Um poeta e seus filhos

“Nem todos os pais podem dormir com seus filhos na mesma casa em que vivem. Como eu, alguns pais são separados, que dispõem apenas de um sábado e domingo para confirmar a paternidade e reencontrar o significado da família. Pai separado sempre está sob a ameaça de despejo. De ser trocado. Ou de ser esquecido”.

 

É o que escreve o poeta Fabrício Carpinejar, na contracapa de seu último livro, Meu filho, minha filha (ed. Bertrand Brasil). Há muito sofrimento, acusação e culpa nesses belos poemas. A filha mais velha, já adolescente, é tema de versos magoados, de uma sinceridade difícil de encontrar:

 

Quando brinco com as crianças// e faço palhaçada, elas se divertem,/menos tu, encabulada pela maneira/como converso de igual para igual.//Tantas vezes ouvi tua vergonha/ explicando aos colegas,/com os olhos virados para cima:// “Meu pai é louco”./Louco por quem? Já perguntaste?

 

Ou ainda:

 

Corto tuas unhas e reclamas/ que aparo muito rente da pele./Desculpa, tudo que vivi foi rente à pele.//...Eu te alfabetizei e foste/me tirando o espaço entre as linhas./Guarda-me apenas uma fresta.//Não importa o que os adultos falam,/serei o pai da insistência./Até onde posso ir para te resgatar?/Eu faço a cama com o travesseiro/debaixo das cobertas. Conforta-me a idéia/de que alguém está dormindo.//Preferes que o travesseiro/ fique por cima.
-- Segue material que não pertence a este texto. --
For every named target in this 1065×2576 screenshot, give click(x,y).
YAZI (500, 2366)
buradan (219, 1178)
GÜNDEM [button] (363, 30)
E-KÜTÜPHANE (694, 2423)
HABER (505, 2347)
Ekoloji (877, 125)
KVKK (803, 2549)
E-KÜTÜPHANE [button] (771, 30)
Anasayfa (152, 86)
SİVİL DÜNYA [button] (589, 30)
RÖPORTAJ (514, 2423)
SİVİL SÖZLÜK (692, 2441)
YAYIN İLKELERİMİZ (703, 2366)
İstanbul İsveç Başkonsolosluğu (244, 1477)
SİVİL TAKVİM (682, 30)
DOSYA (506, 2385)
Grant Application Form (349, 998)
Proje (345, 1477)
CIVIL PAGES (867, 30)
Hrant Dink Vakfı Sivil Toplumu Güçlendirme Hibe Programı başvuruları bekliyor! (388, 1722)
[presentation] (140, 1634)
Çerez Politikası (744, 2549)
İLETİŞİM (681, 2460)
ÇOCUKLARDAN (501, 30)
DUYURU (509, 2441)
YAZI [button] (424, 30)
Abominas a sensação/de que há algum morto em tua cama.//Reclamas do teu pai, como se ele tivesse/ condições de se inventar de novo./Desculpa, corto as palavras/ muito rente da pele,/assim como descascava maçã e levava com a faca/ uma lasca por vez em sua boca.//Tudo o que vivi foi rente à pele./Deixei de ser pai e virei a pensão da tua mãe./Não esqueço o dia em que o oficial de justiça/bateu à minha porta a cobrar/ o que já concedia naturalmente./No papel timbrado, teu nome contra o meu.//O nome que escolhi contra o meu./O nome que sonhei contra o meu./Fui teu primeiro réu, sem que tu soubesses.

 

Dá vontade de respirar fundo antes de fazer qualquer comentário. Os próprios versos, aliás, parecem ter uma respiração difícil, entrecortada, de quem mal conseguiria articular um discurso prolongado de viva voz. Na verdade, a seqüência de poemas deste livro constitui menos uma escrita lírica do que um texto dramático. Imagino essas falas no palco, quem sabe com novos poemas declamados pelos personagens que ficaram mudos neste livro; seria uma peça impressionante. Mas já o que se tem no livro é de uma verdade, de uma precisão nas imagens, e de uma força emocional (sem derramamento, mas também sem reticência ou hermetismo) incomuns na poesia contemporânea.  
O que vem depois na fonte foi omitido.